Try it:
Print out all the records, word for word.

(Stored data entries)
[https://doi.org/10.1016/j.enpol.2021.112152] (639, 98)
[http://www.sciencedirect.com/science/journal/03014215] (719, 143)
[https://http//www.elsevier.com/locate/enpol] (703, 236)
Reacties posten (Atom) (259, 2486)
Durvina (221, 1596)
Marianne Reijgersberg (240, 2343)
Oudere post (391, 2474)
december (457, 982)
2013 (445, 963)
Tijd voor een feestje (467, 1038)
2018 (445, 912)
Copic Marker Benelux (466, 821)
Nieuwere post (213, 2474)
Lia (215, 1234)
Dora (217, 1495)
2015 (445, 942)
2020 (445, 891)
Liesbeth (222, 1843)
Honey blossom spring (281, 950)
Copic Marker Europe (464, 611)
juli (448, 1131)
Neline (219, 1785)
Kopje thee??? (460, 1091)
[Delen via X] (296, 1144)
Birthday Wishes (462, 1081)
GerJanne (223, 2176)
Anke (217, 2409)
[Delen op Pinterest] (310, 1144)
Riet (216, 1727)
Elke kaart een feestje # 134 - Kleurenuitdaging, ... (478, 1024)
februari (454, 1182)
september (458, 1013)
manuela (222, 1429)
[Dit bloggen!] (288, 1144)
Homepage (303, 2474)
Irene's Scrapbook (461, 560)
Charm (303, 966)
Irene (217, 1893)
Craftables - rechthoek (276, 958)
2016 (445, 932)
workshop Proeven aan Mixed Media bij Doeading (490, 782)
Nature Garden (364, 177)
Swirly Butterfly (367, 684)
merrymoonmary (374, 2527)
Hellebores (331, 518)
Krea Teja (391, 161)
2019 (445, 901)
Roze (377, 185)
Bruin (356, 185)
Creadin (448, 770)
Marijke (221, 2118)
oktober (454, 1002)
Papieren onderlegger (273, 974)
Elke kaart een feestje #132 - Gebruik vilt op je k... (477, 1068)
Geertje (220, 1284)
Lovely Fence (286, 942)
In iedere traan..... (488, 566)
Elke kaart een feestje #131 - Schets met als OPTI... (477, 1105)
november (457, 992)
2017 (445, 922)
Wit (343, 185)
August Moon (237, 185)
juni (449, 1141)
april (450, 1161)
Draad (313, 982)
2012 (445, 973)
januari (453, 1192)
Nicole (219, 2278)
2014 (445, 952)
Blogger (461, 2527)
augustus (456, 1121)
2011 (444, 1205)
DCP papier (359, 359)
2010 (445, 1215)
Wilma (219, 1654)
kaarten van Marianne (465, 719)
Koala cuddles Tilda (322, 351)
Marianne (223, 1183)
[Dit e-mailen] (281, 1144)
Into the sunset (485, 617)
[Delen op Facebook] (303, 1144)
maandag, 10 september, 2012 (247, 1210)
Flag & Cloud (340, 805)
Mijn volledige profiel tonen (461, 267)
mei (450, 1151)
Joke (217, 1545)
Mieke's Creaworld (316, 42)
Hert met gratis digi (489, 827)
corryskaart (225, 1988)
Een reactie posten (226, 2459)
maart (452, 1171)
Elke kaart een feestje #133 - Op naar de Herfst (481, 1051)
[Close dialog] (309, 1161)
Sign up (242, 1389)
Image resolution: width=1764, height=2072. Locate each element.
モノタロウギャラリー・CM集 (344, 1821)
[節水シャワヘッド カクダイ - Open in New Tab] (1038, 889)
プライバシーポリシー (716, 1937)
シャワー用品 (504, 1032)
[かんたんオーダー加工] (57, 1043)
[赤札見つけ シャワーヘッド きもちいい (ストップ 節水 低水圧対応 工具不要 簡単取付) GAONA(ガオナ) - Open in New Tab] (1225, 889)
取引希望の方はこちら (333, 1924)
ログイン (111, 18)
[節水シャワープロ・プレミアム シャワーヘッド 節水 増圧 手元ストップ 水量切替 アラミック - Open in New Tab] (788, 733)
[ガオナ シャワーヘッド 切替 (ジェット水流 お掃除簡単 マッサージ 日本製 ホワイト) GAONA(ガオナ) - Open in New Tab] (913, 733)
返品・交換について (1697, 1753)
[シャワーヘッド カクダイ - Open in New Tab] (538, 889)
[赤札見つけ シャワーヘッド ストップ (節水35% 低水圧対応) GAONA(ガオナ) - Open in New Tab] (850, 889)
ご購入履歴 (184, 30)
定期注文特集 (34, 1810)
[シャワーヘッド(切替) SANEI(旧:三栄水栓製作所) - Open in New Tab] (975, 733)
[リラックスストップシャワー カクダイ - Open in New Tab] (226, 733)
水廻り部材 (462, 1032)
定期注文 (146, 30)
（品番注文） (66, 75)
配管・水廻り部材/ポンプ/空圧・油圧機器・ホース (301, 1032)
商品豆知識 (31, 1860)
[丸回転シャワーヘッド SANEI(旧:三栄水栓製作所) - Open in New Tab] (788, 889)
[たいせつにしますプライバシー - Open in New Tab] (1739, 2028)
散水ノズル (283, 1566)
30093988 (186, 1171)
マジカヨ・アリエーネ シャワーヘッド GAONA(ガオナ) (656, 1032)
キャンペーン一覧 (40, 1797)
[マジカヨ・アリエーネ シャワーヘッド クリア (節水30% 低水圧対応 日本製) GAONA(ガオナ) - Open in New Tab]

Task result:
[https://doi.org/10.1016/j.enpol.2021.112152] (639, 98)
[http://www.sciencedirect.com/science/journal/03014215] (719, 143)
[https://http//www.elsevier.com/locate/enpol] (703, 236)
Reacties posten (Atom) (259, 2486)
Durvina (221, 1596)
Marianne Reijgersberg (240, 2343)
Oudere post (391, 2474)
december (457, 982)
2013 (445, 963)
Tijd voor een feestje (467, 1038)
2018 (445, 912)
Copic Marker Benelux (466, 821)
Nieuwere post (213, 2474)
Lia (215, 1234)
Dora (217, 1495)
2015 (445, 942)
2020 (445, 891)
Liesbeth (222, 1843)
Honey blossom spring (281, 950)
Copic Marker Europe (464, 611)
juli (448, 1131)
Neline (219, 1785)
Kopje thee??? (460, 1091)
[Delen via X] (296, 1144)
Birthday Wishes (462, 1081)
GerJanne (223, 2176)
Anke (217, 2409)
[Delen op Pinterest] (310, 1144)
Riet (216, 1727)
Elke kaart een feestje # 134 - Kleurenuitdaging, ... (478, 1024)
februari (454, 1182)
september (458, 1013)
manuela (222, 1429)
[Dit bloggen!] (288, 1144)
Homepage (303, 2474)
Irene's Scrapbook (461, 560)
Charm (303, 966)
Irene (217, 1893)
Craftables - rechthoek (276, 958)
2016 (445, 932)
workshop Proeven aan Mixed Media bij Doeading (490, 782)
Nature Garden (364, 177)
Swirly Butterfly (367, 684)
merrymoonmary (374, 2527)
Hellebores (331, 518)
Krea Teja (391, 161)
2019 (445, 901)
Roze (377, 185)
Bruin (356, 185)
Creadin (448, 770)
Marijke (221, 2118)
oktober (454, 1002)
Papieren onderlegger (273, 974)
Elke kaart een feestje #132 - Gebruik vilt op je k... (477, 1068)
Geertje (220, 1284)
Lovely Fence (286, 942)
In iedere traan..... (488, 566)
Elke kaart een feestje #131 - Schets met als OPTI... (477, 1105)
november (457, 992)
2017 (445, 922)
Wit (343, 185)
August Moon (237, 185)
juni (449, 1141)
april (450, 1161)
Draad (313, 982)
2012 (445, 973)
januari (453, 1192)
Nicole (219, 2278)
2014 (445, 952)
Blogger (461, 2527)
augustus (456, 1121)
2011 (444, 1205)
DCP papier (359, 359)
2010 (445, 1215)
Wilma (219, 1654)
kaarten van Marianne (465, 719)
Koala cuddles Tilda (322, 351)
Marianne (223, 1183)
[Dit e-mailen] (281, 1144)
Into the sunset (485, 617)
[Delen op Facebook] (303, 1144)
maandag, 10 september, 2012 (247, 1210)
Flag & Cloud (340, 805)
Mijn volledige profiel tonen (461, 267)
mei (450, 1151)
Joke (217, 1545)
Mieke's Creaworld (316, 42)
Hert met gratis digi (489, 827)
corryskaart (225, 1988)
Een reactie posten (226, 2459)
maart (452, 1171)
Elke kaart een feestje #133 - Op naar de Herfst (481, 1051)
[Close dialog] (309, 1161)
Sign up (242, 1389)
Image resolution: width=1764, height=2072. Locate each element.
モノタロウギャラリー・CM集 (344, 1821)
[節水シャワヘッド カクダイ - Open in New Tab] (1038, 889)
プライバシーポリシー (716, 1937)
シャワー用品 (504, 1032)
[かんたんオーダー加工] (57, 1043)
[赤札見つけ シャワーヘッド きもちいい (ストップ 節水 低水圧対応 工具不要 簡単取付) GAONA(ガオナ) - Open in New Tab] (1225, 889)
取引希望の方はこちら (333, 1924)
ログイン (111, 18)
[節水シャワープロ・プレミアム シャワーヘッド 節水 増圧 手元ストップ 水量切替 アラミック - Open in New Tab] (788, 733)
[ガオナ シャワーヘッド 切替 (ジェット水流 お掃除簡単 マッサージ 日本製 ホワイト) GAONA(ガオナ) - Open in New Tab] (913, 733)
返品・交換について (1697, 1753)
[シャワーヘッド カクダイ - Open in New Tab] (538, 889)
[赤札見つけ シャワーヘッド ストップ (節水35% 低水圧対応) GAONA(ガオナ) - Open in New Tab] (850, 889)
ご購入履歴 (184, 30)
定期注文特集 (34, 1810)
[シャワーヘッド(切替) SANEI(旧:三栄水栓製作所) - Open in New Tab] (975, 733)
[リラックスストップシャワー カクダイ - Open in New Tab] (226, 733)
水廻り部材 (462, 1032)
定期注文 (146, 30)
（品番注文） (66, 75)
配管・水廻り部材/ポンプ/空圧・油圧機器・ホース (301, 1032)
商品豆知識 (31, 1860)
[丸回転シャワーヘッド SANEI(旧:三栄水栓製作所) - Open in New Tab] (788, 889)
[たいせつにしますプライバシー - Open in New Tab] (1739, 2028)
散水ノズル (283, 1566)
30093988 (186, 1171)
マジカヨ・アリエーネ シャワーヘッド GAONA(ガオナ) (656, 1032)
キャンペーン一覧 (40, 1797)
[マジカヨ・アリエーネ シャワーヘッド クリア (節水30% 低水圧対応 日本製) GAONA(ガオナ) - Open in New Tab]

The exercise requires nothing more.